GLENWOOD SPRINGS, Colo. (AP) - The quest to honor veterans across the Roaring Fork Valley started with an American Legion volunteer and a missing headstone.
The volunteer was working with the organization to place flags on veterans graves, as it does every year in honor of Memorial Day. As she did, she noticed there were a series of flags placed on empty pieces of grass.
She inquired about the oddity and learned that a veteran was in fact buried there but relatives had taken his headstone from the cemetery following a family argument decades ago.
He wasn’t the only one.
Lisa Passmore says that’s when she decided to lead a project that would locate and replace every missing veteran gravestone from Aspen to Parachute.
“Anyone who serves as a veteran has basically volunteered to die for people they don’t know,” she said.
“They need to be recognized, even in death.”
She solicited other people she knew, volunteers from The American Legion, and other local organizations. Ultimately, she, a Rifle-based librarian named Judy Crook and Greg Bak, a Garfield County veterans officer, led the five-year-old task.
The project the team spearheaded started with a list of 27 missing headstones. That’s now down to 17, since the team of three was able to locate veterans’ relatives.
Passmore says the Veterans Association provides headstones for free but only if the service member’s family applies.
Because of this, the project largely focused on locating family members through museum, library, newspaper, military and Ancestry.com archives.
The group is now focused on raising money to fund additional gravestones for deceased veterans whose families are unreachable.
“What’s amazing is her passion,” said Bill Kight, the executive director of the Glenwood Springs Historical Society and Frontier Museum. Passmore said that facility was instrumental in helping her research and locate families.
“She just didn’t give up,” Kight added.
Passmore said she received monetary support from the Garfield County Commission as well as Kight’s historical facility. But she had trouble securing additional funds from banks and local businesses, which said they wouldn’t provide for the deceased.

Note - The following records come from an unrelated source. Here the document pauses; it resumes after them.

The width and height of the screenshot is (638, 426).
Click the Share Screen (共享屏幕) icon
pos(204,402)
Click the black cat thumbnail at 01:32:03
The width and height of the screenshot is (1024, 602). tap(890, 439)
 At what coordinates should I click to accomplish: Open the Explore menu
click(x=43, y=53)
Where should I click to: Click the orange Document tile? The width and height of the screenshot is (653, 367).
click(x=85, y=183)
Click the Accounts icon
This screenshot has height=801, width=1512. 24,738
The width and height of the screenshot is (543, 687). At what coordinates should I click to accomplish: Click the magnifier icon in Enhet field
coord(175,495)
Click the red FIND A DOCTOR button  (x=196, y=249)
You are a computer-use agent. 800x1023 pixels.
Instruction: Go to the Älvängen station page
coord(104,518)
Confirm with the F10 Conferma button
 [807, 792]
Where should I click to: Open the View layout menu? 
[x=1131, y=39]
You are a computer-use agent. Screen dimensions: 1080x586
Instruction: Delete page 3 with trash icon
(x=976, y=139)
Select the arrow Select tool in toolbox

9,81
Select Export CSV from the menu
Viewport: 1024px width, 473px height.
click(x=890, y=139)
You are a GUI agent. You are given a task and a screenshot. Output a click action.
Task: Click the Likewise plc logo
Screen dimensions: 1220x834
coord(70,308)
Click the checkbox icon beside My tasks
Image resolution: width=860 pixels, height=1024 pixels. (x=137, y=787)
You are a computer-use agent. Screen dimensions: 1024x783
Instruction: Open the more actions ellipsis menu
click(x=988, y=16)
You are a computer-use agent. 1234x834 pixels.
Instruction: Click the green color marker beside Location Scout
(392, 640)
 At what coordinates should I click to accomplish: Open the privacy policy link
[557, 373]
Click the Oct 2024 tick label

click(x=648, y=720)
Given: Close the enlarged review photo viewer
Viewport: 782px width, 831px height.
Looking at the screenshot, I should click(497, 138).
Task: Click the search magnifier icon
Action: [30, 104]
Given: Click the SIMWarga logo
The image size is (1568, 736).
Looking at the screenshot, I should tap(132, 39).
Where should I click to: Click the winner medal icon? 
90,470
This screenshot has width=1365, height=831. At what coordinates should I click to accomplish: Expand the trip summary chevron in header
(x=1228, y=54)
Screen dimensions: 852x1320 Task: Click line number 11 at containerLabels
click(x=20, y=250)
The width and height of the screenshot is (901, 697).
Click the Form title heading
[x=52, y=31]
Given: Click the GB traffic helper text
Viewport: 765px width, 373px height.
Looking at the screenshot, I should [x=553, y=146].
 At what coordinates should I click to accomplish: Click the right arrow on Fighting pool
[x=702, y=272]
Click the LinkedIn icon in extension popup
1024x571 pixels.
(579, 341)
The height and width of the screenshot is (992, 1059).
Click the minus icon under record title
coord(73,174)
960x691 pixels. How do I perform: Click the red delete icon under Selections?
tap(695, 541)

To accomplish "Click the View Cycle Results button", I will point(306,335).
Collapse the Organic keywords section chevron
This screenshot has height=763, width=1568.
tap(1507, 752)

Kight’s organization has offered to help Passmore lead the initiative for what they assume will be the last year of the project.
Bak, Passmore’s teammate, said he hasn’t heard of anyone else attempting anything similar. He hopes the project will gain traction and alert relatives of deceased veterans who might want to get involved in myriad ways.
“This is one final thing we can do to thank our vets for the work they performed,” he said.
“I get the term ’thank you for your service’ all the time, and it’s a very nice sentiment, but I think doing something is much better,” he said, adding he’s also a veteran.
Snyder Memorials has offered to engrave any stones donated to the project, officially named The Veterans Memorial Project. The Grand Junction-based company designs gravestones and provides other memorial services.
Through hard work, Passmore and her team were able to place three headstones in Glenwood Springs and Rifle last year.
The group plans to place five additional stones in Rifle and Glenwood Springs this year, but is still working through some research-based obstacles, she said.
The initiative to replace the missing headstones has also touched families internationally; one deceased vet’s family is living in Ecuador.
Passmore emphasized the project is not solely dedicated to veterans who were killed in combat, but to all who served. The veterans on her list fought in the Civil War, Spanish-American War, both world wars, as well as the Korean and Vietnam wars.
“I think it’s easy to forget about other people that don’t directly affect our lives, and that we don’t have a direct connection to,” Kight said, adding that his father and uncles were veterans.
“I feel like our freedom today is a direct result of the sacrifices those veterans made.”